### What the exercise asks
Copy out the stretch from "With CLTV, however, we" through "the txid afterwards." word for word from the text about payment channels below.

### Text provided
----------

With CLTV, however, we can now make the branches explicit in the SCRIPT that the funding transaction pays to.

Instead of paying to a 2-of-2 in order to set up the funding transaction, you pay to a SCRIPT which is basically “2-of-2, OR this singlesig after a specified lock time”.

With this, there is no backoff transaction that is pre-signed and which refers to a specific txid. Instead, you can create the backoff transaction later, using whatever txid the funding transaction ends up being confirmed under. Since the funding transaction is immutable once confirmed, it is no longer possible to change the txid afterwards.

Todd Micropayment Networks

The old hub-spoke model (that isn’t how LN today actually works).

One of the more direct predecessors of the Lightning Network was the hub-spoke model discussed by Peter Todd. In this model, instead of payers directly having channels to payees, payers and payees connect to a central hub server. This allows any payer to pay any payee, using the same channel for every payee on the hub. Similarly, this allows any payee to receive from any payer, using the same channel.

----------

### Available data
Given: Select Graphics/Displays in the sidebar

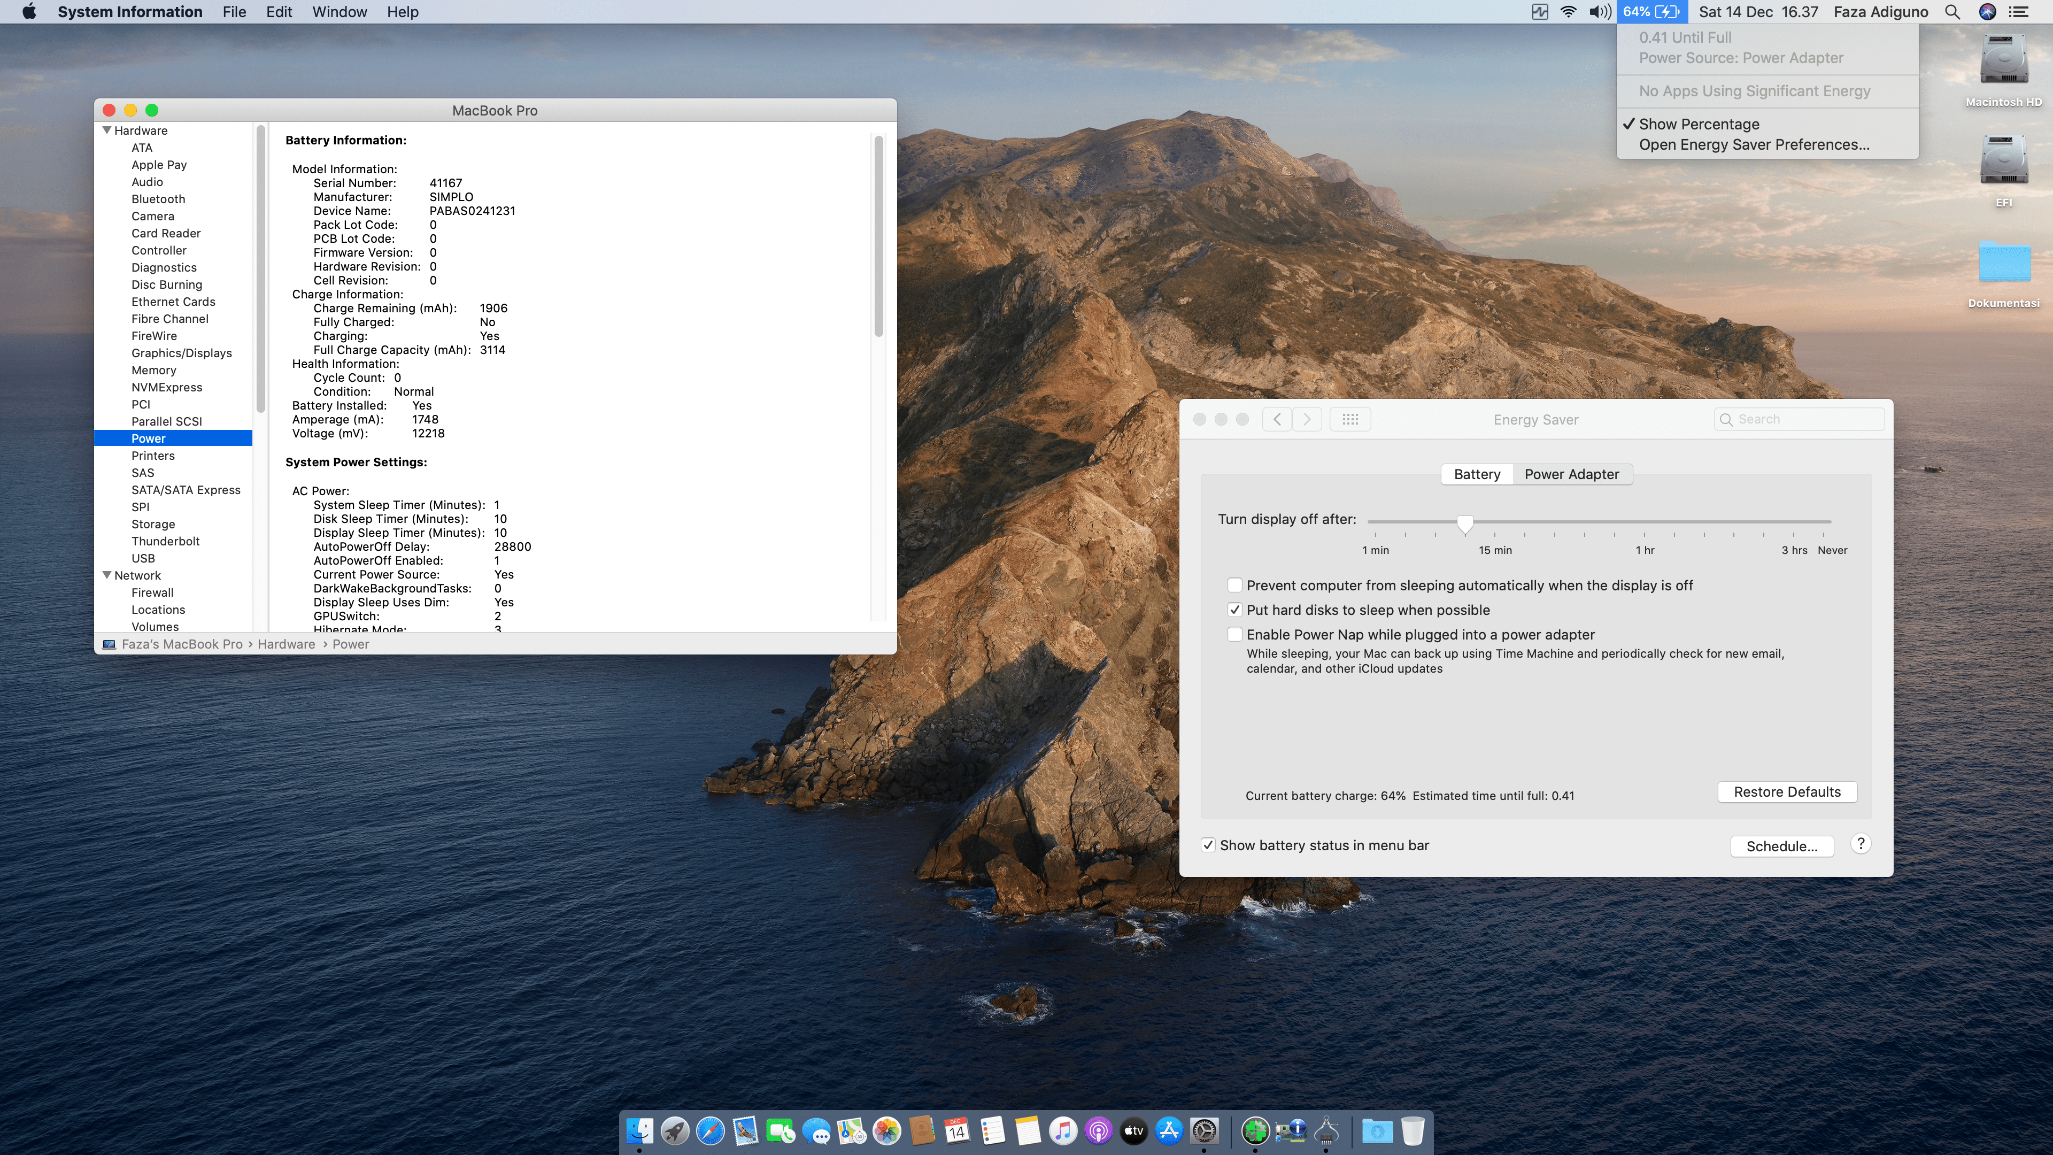Looking at the screenshot, I should [181, 353].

----------

### Complete output
With CLTV, however, we can now make the branches explicit in the SCRIPT that the funding transaction pays to.

Instead of paying to a 2-of-2 in order to set up the funding transaction, you pay to a SCRIPT which is basically “2-of-2, OR this singlesig after a specified lock time”.

With this, there is no backoff transaction that is pre-signed and which refers to a specific txid. Instead, you can create the backoff transaction later, using whatever txid the funding transaction ends up being confirmed under. Since the funding transaction is immutable once confirmed, it is no longer possible to change the txid afterwards.